Yesterday I noted a WaPo story about House Majority Whip Roy Blunt (R, Missouri), who tried at the last minute to slip a provision that limited the sale of tobacco products over the Internet into the bill that created the Department of Homeland Security. This morning, I found this &c piece which gives Blunt some benefit of the doubt. What caught my eye, though, was a statement made by Senators Orrin Hatch and Herb Kohl, who are sponsoring a bill in the Senate to do the same kind of Internet tobacco crackdown that Blunt shilled for earlier. Here's how the senators characterize selling ciggies in cyberspace:
"unfair not only to ... individual states, but also to the brick and mortar retailers ... placing these businesses at an unfair commercial disadvantage."
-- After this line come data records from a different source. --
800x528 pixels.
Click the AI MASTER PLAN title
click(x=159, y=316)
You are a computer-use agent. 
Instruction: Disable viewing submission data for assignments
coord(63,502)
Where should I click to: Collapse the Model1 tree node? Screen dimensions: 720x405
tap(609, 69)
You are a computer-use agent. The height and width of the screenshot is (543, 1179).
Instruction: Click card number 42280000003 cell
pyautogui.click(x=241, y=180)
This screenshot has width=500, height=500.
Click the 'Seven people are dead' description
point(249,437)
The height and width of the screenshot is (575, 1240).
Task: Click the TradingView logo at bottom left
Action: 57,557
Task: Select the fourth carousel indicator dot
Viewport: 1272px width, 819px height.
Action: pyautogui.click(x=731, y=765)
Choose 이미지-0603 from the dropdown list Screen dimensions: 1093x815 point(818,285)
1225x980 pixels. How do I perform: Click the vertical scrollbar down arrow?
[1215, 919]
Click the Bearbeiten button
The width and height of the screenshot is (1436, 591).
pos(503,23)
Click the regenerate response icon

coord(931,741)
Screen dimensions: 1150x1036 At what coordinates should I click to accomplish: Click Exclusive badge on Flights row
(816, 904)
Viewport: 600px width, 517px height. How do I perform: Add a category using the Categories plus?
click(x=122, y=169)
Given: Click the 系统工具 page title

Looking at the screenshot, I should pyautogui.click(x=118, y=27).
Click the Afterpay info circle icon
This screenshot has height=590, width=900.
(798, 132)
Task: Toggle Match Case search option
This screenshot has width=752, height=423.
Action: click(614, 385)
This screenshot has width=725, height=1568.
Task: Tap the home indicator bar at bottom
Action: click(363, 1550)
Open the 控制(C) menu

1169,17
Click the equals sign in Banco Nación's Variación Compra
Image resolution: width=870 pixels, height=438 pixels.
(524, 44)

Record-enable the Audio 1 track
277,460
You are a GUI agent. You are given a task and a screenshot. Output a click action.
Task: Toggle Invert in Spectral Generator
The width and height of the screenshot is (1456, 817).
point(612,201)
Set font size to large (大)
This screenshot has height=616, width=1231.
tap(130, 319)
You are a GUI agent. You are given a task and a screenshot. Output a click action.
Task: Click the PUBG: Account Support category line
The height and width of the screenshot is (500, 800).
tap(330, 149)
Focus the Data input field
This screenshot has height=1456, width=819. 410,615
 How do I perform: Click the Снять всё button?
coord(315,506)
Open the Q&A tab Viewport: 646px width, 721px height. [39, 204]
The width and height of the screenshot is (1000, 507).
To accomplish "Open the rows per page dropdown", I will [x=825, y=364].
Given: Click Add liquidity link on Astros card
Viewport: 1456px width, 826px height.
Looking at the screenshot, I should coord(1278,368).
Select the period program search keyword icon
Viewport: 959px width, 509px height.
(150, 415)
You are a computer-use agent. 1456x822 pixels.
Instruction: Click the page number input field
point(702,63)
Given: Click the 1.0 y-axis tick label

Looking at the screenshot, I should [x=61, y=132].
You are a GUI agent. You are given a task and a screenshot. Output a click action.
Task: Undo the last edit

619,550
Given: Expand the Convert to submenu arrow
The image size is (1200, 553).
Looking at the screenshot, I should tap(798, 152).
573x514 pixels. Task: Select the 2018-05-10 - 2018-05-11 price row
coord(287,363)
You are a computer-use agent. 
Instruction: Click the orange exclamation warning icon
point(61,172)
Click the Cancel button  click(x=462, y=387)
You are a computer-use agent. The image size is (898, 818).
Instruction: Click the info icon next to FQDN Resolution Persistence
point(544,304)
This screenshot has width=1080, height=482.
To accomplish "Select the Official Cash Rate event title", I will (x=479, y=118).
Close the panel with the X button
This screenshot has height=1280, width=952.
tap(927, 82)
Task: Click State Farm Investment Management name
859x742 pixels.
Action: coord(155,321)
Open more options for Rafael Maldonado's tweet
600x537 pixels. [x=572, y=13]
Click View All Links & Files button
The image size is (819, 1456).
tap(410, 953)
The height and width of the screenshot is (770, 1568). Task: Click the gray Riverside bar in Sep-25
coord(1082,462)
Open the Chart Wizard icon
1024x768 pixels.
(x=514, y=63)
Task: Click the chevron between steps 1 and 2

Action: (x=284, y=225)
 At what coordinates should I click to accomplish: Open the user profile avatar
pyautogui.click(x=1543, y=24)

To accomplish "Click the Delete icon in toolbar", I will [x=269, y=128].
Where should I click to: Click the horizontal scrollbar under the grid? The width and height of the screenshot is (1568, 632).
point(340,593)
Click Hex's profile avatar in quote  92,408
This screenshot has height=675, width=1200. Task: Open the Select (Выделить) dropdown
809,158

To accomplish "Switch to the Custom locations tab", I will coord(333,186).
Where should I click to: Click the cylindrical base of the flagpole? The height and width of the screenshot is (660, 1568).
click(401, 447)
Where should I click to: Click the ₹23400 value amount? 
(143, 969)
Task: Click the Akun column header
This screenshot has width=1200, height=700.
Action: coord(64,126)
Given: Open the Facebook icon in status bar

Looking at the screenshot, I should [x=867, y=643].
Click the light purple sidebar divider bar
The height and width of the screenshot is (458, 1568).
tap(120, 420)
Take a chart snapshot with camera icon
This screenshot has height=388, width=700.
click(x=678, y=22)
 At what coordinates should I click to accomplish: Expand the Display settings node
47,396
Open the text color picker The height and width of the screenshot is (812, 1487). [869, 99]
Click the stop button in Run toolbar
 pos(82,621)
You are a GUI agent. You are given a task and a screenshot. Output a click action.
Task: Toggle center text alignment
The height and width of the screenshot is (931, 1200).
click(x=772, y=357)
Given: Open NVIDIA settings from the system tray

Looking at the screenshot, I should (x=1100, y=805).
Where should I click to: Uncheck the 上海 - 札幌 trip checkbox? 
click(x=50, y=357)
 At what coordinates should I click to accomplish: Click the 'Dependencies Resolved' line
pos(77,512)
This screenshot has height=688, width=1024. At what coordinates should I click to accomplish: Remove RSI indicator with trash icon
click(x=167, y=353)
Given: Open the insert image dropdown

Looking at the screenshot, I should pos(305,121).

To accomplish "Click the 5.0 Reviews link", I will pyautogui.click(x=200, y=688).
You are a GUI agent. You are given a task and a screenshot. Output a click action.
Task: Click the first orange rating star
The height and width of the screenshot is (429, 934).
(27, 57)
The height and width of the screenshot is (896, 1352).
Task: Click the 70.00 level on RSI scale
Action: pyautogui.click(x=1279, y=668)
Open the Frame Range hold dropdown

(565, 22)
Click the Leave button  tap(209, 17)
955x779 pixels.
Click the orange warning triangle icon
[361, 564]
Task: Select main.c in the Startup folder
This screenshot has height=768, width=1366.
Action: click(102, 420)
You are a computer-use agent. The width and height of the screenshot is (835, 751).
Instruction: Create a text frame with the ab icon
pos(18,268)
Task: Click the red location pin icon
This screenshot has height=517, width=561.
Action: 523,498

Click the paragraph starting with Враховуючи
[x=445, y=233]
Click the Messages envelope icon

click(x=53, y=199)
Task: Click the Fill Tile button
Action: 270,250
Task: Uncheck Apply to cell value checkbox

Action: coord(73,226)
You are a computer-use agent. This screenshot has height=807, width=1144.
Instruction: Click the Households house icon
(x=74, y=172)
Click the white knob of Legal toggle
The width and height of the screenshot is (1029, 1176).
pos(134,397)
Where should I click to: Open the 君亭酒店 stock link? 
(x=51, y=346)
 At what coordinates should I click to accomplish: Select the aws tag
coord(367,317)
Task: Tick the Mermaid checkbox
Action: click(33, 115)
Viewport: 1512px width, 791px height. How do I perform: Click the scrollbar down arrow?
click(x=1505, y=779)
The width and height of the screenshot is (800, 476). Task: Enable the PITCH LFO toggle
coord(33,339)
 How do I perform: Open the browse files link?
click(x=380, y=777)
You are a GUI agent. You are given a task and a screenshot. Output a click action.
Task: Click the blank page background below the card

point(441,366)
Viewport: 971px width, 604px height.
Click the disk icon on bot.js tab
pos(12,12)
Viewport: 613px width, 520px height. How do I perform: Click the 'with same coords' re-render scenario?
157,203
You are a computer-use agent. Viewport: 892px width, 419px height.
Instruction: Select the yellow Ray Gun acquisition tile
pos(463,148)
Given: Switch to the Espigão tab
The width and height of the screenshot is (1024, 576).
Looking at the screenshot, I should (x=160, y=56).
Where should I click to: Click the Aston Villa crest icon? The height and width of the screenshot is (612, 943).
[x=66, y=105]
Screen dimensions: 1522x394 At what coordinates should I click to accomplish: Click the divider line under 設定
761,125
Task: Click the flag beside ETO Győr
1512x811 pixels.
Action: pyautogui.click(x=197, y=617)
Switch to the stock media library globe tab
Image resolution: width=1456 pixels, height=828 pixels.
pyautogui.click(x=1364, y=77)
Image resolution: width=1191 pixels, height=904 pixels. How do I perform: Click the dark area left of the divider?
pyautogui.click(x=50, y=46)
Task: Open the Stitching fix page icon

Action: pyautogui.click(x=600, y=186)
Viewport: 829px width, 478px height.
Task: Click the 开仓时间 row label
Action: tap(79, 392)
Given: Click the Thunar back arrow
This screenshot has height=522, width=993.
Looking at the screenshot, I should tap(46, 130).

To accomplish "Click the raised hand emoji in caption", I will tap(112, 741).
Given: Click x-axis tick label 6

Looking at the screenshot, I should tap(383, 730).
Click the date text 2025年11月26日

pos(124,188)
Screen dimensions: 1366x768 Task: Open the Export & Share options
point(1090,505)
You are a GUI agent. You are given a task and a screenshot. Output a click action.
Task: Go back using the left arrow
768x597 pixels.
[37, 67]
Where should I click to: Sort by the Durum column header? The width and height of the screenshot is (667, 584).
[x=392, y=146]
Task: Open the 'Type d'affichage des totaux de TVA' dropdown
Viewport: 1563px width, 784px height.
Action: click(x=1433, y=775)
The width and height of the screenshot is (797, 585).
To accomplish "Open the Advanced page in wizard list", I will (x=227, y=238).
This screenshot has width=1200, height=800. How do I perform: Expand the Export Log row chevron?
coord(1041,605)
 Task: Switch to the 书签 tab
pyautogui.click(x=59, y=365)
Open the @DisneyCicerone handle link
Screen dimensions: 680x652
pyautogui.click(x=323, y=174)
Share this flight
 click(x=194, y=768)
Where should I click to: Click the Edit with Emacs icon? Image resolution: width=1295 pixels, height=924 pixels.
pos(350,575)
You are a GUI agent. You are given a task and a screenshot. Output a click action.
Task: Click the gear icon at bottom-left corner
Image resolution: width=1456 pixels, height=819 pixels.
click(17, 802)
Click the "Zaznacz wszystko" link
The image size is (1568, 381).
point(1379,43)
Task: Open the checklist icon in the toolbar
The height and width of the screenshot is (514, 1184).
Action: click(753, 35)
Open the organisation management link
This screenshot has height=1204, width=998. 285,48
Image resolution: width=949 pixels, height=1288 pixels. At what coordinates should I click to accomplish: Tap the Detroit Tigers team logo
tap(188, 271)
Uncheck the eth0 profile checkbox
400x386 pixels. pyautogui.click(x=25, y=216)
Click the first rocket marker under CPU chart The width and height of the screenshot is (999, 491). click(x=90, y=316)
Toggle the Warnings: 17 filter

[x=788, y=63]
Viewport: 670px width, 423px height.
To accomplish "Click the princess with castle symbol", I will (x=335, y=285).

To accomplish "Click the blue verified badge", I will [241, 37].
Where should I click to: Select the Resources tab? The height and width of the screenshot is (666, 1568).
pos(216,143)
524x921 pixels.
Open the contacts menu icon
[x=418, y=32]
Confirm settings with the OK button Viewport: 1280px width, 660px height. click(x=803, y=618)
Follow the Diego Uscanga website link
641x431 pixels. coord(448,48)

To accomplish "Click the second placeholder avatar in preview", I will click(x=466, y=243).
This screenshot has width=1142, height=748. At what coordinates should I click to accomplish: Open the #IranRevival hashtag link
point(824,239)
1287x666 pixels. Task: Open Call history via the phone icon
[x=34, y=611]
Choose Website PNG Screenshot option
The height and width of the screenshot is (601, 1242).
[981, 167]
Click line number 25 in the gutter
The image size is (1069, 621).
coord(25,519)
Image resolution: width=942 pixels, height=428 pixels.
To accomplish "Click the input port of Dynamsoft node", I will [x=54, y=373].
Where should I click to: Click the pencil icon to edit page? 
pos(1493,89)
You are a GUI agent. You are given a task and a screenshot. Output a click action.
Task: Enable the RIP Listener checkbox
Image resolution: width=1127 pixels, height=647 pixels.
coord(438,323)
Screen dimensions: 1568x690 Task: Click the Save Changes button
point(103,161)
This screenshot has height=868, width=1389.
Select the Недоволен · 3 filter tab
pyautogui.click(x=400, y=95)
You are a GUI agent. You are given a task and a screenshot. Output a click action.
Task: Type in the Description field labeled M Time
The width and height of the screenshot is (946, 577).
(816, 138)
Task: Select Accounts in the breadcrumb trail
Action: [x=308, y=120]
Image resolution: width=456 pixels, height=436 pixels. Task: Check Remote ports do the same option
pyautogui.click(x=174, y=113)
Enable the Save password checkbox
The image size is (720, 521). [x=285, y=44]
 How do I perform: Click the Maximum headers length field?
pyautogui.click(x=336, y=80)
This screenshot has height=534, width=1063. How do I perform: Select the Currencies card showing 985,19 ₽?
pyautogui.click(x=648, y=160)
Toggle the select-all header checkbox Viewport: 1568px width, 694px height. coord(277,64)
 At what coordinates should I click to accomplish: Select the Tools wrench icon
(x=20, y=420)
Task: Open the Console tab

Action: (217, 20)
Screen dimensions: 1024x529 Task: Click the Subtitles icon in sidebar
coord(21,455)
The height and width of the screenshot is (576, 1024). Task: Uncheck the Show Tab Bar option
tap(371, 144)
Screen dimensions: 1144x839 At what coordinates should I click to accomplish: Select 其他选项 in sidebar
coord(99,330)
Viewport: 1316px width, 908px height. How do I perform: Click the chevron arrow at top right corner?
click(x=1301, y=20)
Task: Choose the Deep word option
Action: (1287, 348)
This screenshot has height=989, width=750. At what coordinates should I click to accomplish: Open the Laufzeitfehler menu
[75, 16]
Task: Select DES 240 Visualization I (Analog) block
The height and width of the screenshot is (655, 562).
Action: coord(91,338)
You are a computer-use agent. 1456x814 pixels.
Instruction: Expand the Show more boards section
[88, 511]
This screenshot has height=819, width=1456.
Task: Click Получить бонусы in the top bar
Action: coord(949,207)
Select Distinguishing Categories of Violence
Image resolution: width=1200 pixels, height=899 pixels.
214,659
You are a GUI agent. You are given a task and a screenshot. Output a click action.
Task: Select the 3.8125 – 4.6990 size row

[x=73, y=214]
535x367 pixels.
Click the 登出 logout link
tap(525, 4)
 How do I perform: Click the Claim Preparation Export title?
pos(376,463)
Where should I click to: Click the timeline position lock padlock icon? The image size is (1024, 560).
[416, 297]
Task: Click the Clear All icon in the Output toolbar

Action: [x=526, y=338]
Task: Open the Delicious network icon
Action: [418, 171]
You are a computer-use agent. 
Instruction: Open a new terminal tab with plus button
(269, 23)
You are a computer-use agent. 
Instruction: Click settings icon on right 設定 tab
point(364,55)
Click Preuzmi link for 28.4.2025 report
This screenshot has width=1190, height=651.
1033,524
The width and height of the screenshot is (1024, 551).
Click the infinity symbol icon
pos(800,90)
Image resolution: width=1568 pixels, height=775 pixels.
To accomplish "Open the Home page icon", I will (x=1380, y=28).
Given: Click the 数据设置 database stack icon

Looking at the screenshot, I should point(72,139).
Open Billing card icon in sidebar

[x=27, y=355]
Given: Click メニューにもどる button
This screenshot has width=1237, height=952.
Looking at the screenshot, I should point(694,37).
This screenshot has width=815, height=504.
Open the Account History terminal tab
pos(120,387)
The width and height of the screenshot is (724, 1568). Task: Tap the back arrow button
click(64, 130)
The Internet economy, as spam shows, turns out to be like a garden: Leave it alone and you will not get (as you might assume in theory) a profusion of wild and interesting growth. No--you'll get the entire space choked off by the most noxious and aggressive weed. And spam has reached the point where it calls for a mighty pesticide. An entire range of federal regulations is going to be necessary if the Internet is to be kept usable; and enacting such regulations responsibly will take legislative prudence and care. A do-not-spam list is a first imperative. But it is also a social necessity that the principle of taxing the Internet be established soon. This will mean retiring the (in retrospect) absurdly named Internet Tax Freedom Act of 1998, which placed a moratorium on certain Internet taxes, and was extended in 2001 until November of this year.It was always unfair not to tax business on the Internet, of course. There is no reason that Amazon.com should enjoy a pricing advantage (a de facto government subsidy) over a corner bookstore. But the most damaging part of the moratorium turns out to have been the most innocent-looking: that it banned charges for Internet access. Something like e-mail "postage" will be required if we are going to change the economic incentives that have invited pornographers, snake-oil salesmen, and other social predators into Americans' living rooms, in some cases hundreds of times a week. There are reasonable ways such postage can be collected. A penny-per-e-mail charge would drive most spammers out of business, subject them to jail time for tax evasion if they hid their operations, and cost the average three-letter-a-day Internet user just ten bucks a year. If even that seems too hard on the small user, then an exemption could be made for up to 5,000 e-mails per annum. If the postage were decried as a tax hike, then it could be used to fund one-to-one tax cuts in other areas--like sales taxes for the brick-and-mortar retail stores that have labored under such an unfair tax disadvantage for the past half decade.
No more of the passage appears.